*** Opening of SOURCE DATA ***
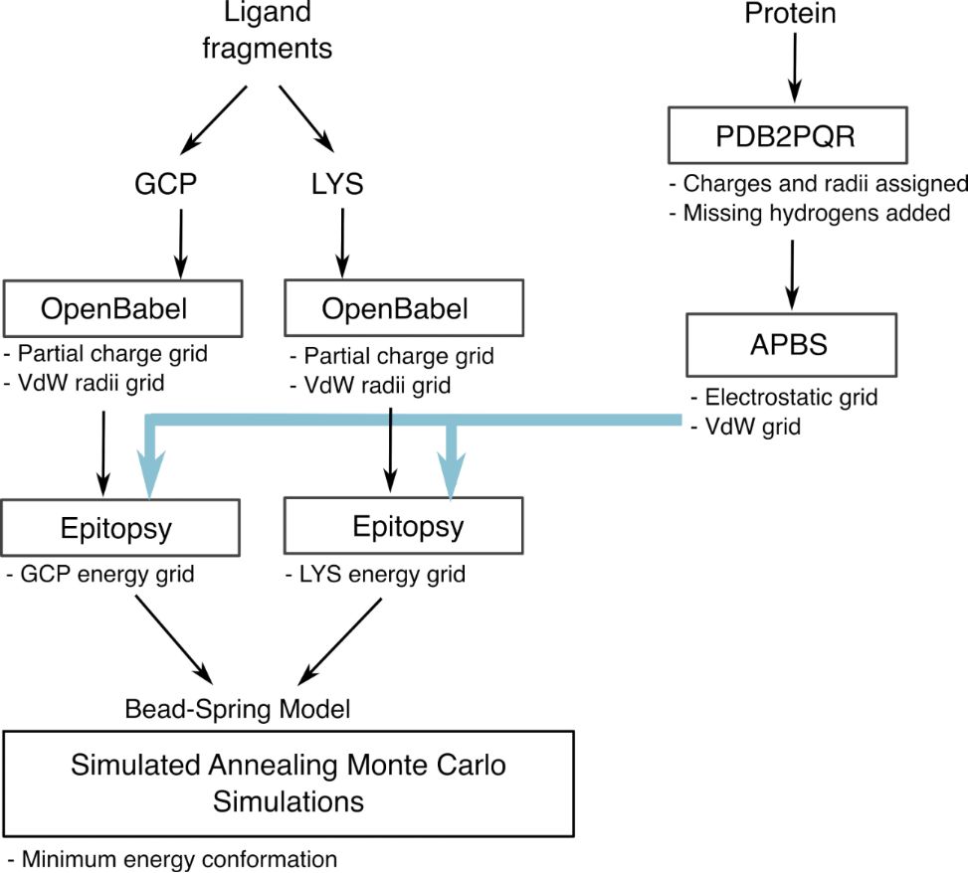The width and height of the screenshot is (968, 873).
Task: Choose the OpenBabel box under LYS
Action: coord(403,309)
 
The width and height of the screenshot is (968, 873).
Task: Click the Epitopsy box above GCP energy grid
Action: coord(121,526)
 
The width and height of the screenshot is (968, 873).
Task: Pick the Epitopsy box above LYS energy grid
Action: coord(403,526)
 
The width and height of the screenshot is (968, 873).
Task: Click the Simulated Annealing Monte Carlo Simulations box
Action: coord(288,783)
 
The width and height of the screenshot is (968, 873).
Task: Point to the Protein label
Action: coord(792,14)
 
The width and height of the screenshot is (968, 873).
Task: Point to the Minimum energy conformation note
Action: coord(171,858)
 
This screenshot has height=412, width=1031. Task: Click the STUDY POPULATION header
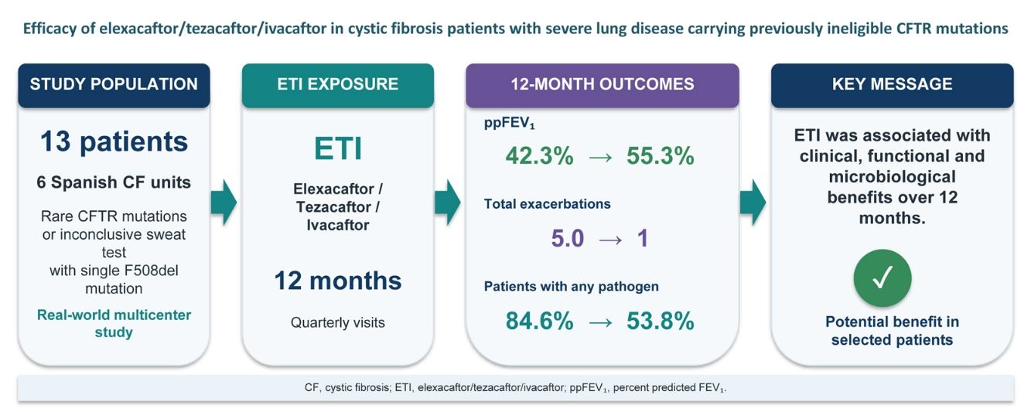(114, 85)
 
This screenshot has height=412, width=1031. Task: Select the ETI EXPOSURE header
(338, 85)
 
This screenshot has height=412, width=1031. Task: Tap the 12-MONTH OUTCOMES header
(602, 85)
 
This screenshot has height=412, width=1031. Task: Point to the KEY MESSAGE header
(892, 85)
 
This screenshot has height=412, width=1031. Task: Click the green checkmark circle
(882, 278)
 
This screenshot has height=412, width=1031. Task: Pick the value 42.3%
(539, 156)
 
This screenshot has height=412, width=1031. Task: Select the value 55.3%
(660, 156)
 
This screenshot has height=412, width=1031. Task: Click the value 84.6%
(539, 321)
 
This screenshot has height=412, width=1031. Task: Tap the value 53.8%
(660, 321)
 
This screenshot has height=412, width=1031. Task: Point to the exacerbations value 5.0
(568, 239)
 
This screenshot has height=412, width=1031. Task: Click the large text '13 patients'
(114, 141)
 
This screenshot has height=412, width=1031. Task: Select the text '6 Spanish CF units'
(114, 182)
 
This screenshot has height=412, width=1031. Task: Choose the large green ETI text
(338, 148)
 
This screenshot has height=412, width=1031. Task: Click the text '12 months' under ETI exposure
(338, 281)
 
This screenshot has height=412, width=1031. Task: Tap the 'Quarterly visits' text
(338, 322)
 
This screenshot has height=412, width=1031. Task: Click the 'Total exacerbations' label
(548, 204)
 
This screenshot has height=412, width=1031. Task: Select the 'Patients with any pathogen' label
(572, 287)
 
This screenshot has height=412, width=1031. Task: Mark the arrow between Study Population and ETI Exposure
(224, 203)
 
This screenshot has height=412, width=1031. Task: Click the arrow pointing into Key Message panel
(753, 203)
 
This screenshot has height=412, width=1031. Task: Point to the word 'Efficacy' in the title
(50, 29)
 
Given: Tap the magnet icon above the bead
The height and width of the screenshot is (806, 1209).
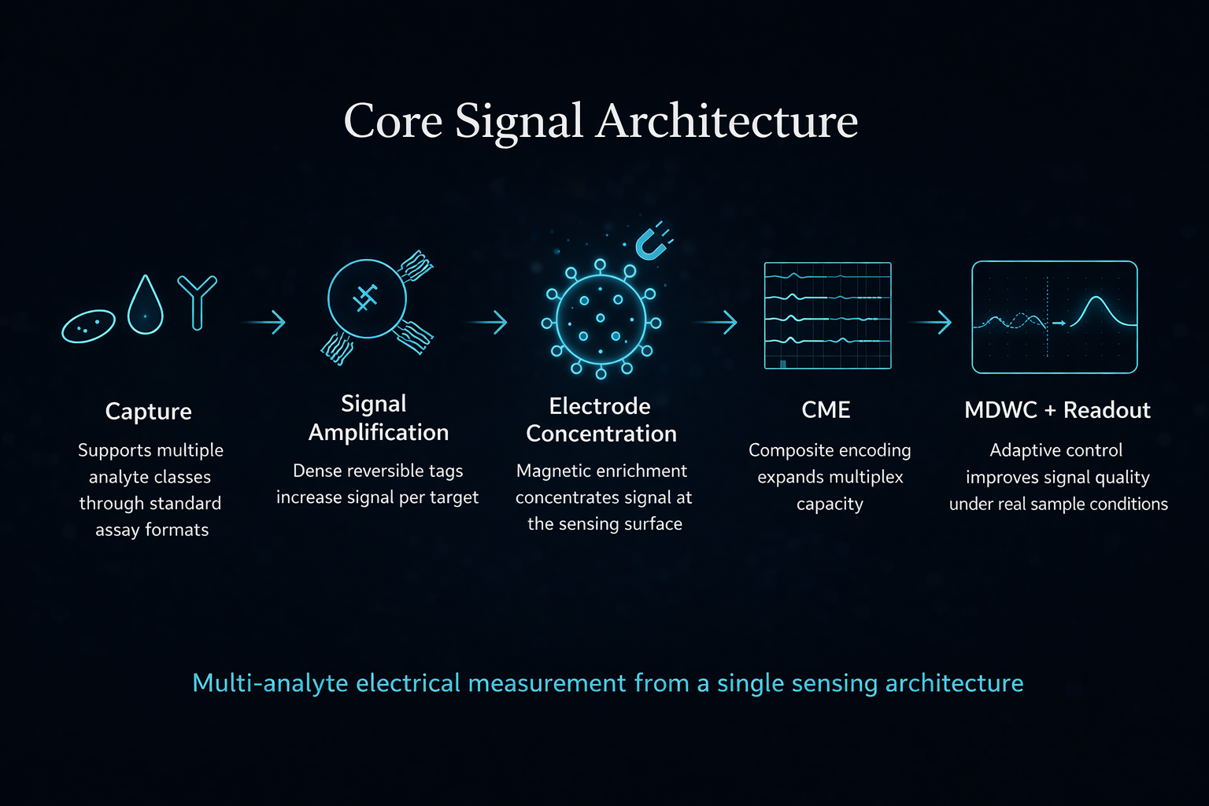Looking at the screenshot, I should click(653, 243).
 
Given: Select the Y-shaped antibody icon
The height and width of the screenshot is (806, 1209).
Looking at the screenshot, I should click(197, 302).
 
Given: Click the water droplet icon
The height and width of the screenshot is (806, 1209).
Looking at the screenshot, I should click(146, 306).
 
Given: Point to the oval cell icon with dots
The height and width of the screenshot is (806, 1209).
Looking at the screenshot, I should click(88, 325).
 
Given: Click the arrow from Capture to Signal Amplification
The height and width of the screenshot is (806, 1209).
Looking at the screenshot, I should click(265, 322).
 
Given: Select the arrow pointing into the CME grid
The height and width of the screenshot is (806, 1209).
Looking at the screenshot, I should click(716, 322).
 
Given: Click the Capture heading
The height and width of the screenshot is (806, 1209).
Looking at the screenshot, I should click(148, 412).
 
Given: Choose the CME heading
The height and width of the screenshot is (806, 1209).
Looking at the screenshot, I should click(826, 410).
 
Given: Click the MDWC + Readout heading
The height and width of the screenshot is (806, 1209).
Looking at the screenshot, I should click(1057, 410).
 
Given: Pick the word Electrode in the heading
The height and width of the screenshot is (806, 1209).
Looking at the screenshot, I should click(599, 406).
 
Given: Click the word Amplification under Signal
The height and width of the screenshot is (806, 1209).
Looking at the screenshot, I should click(379, 433).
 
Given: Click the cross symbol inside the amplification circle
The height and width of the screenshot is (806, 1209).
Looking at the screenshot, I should click(365, 298).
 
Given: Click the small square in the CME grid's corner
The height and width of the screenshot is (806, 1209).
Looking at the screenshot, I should click(782, 364).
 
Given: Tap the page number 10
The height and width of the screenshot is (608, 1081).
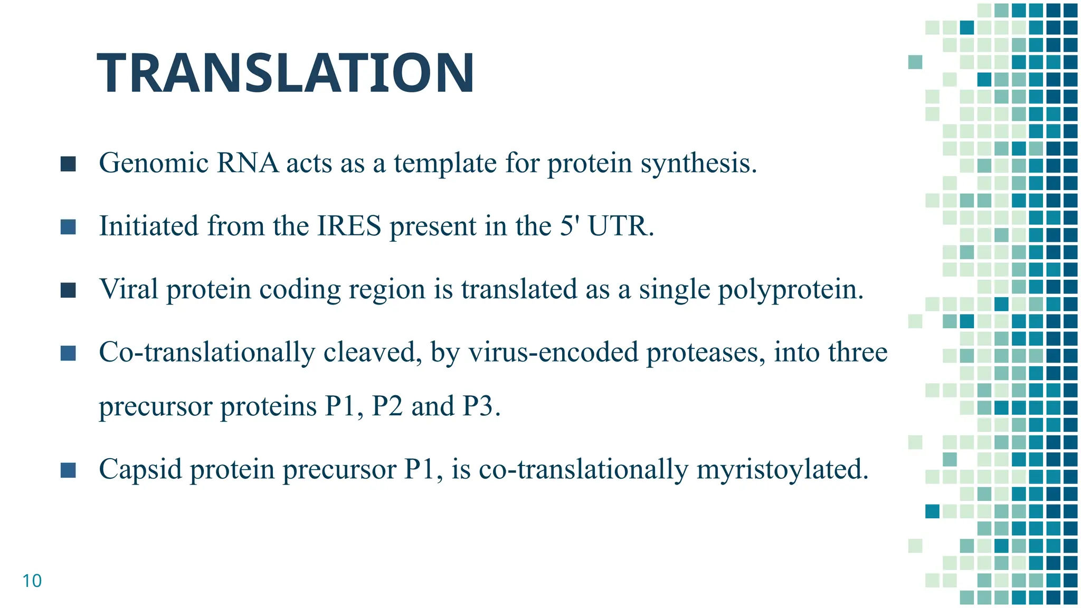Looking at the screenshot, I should pyautogui.click(x=32, y=581).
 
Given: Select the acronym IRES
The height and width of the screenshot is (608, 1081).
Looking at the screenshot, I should pyautogui.click(x=349, y=226).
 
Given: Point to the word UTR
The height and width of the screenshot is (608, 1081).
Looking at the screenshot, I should pyautogui.click(x=620, y=226).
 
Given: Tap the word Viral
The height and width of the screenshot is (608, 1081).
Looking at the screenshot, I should pyautogui.click(x=129, y=289).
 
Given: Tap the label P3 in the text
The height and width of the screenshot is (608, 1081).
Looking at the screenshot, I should pyautogui.click(x=481, y=406).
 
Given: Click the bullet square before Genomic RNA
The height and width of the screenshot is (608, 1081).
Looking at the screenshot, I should pyautogui.click(x=68, y=164).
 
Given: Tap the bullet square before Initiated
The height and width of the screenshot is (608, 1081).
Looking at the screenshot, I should pyautogui.click(x=68, y=227).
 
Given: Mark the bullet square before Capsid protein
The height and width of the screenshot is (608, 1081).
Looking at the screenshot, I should pyautogui.click(x=68, y=470).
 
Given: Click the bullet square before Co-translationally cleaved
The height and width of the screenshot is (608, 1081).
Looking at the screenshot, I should pyautogui.click(x=68, y=353).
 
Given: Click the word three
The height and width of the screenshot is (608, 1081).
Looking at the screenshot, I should pyautogui.click(x=857, y=352).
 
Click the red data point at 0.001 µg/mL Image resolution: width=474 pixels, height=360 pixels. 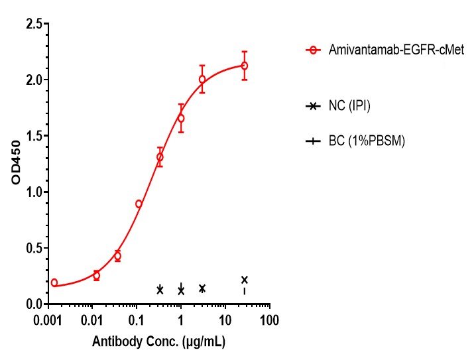[54, 282]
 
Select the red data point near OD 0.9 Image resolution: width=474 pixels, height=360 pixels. [139, 204]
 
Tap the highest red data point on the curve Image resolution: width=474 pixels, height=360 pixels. [245, 66]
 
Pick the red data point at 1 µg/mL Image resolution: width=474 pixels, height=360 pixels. [181, 118]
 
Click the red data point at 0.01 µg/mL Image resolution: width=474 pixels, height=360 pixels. [96, 275]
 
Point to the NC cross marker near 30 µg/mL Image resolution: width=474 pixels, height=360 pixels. [245, 280]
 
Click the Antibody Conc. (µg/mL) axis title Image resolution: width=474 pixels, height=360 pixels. [159, 343]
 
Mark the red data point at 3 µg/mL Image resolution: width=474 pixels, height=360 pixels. [202, 80]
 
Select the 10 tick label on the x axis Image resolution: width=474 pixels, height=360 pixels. [225, 320]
*** Close of SOURCE DATA ***
**EXERCISE OBJECTIVE:** The answer should be a single number: how many lines of the entries hold "square".

**WRITTEN SOLUTION:** 5